[Task statement]: Each entry, in full: copy it out exactly.

[Study material]:
<<<<

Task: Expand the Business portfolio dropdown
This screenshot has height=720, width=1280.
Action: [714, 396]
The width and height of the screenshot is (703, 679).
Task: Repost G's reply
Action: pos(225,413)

>>>>

[Your response]:
Task: Expand the Business portfolio dropdown
This screenshot has height=720, width=1280.
Action: [714, 396]
The width and height of the screenshot is (703, 679).
Task: Repost G's reply
Action: pos(225,413)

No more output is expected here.